§ TASK REQUIREMENTS:
Check each line of the data for "will" and select those that have it.

Start of Block

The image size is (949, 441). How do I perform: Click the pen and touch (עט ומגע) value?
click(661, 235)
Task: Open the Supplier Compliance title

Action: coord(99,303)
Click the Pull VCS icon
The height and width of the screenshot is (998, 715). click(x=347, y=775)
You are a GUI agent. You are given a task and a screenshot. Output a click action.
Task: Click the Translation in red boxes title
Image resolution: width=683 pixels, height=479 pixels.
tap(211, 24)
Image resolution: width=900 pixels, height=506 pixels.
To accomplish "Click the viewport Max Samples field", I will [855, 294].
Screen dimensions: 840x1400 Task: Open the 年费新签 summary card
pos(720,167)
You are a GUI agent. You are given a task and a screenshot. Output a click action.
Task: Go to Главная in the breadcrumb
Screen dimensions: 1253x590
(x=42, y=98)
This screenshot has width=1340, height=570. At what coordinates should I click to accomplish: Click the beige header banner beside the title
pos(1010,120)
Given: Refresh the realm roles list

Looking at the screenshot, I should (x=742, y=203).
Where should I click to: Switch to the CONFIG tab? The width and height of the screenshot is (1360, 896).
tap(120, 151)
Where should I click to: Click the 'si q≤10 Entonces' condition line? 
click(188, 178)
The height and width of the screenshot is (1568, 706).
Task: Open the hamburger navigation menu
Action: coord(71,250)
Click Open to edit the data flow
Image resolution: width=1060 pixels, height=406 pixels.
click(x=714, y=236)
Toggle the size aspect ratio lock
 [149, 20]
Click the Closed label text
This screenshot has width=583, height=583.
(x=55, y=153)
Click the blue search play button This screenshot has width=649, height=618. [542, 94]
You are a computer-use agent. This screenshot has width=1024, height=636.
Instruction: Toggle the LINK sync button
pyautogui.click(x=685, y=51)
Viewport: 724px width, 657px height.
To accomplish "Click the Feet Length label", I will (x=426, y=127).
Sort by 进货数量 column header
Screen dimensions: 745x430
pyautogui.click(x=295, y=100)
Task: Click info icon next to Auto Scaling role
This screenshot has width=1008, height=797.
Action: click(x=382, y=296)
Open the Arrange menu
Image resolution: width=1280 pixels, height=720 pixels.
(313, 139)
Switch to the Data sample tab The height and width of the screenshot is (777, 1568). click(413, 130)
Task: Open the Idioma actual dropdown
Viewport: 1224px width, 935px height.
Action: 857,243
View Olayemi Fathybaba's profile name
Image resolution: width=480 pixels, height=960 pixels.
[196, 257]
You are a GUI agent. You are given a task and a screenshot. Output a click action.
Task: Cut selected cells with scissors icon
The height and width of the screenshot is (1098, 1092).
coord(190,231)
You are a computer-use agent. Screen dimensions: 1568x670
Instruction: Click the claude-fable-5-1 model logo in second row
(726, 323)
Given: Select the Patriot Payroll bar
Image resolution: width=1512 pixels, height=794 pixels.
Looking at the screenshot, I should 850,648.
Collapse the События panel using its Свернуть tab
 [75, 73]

End of Block

§ RESPONSE AREA:
To accomplish "Click the viewport Max Samples field", I will [855, 294].
To accomplish "Click the Feet Length label", I will (x=426, y=127).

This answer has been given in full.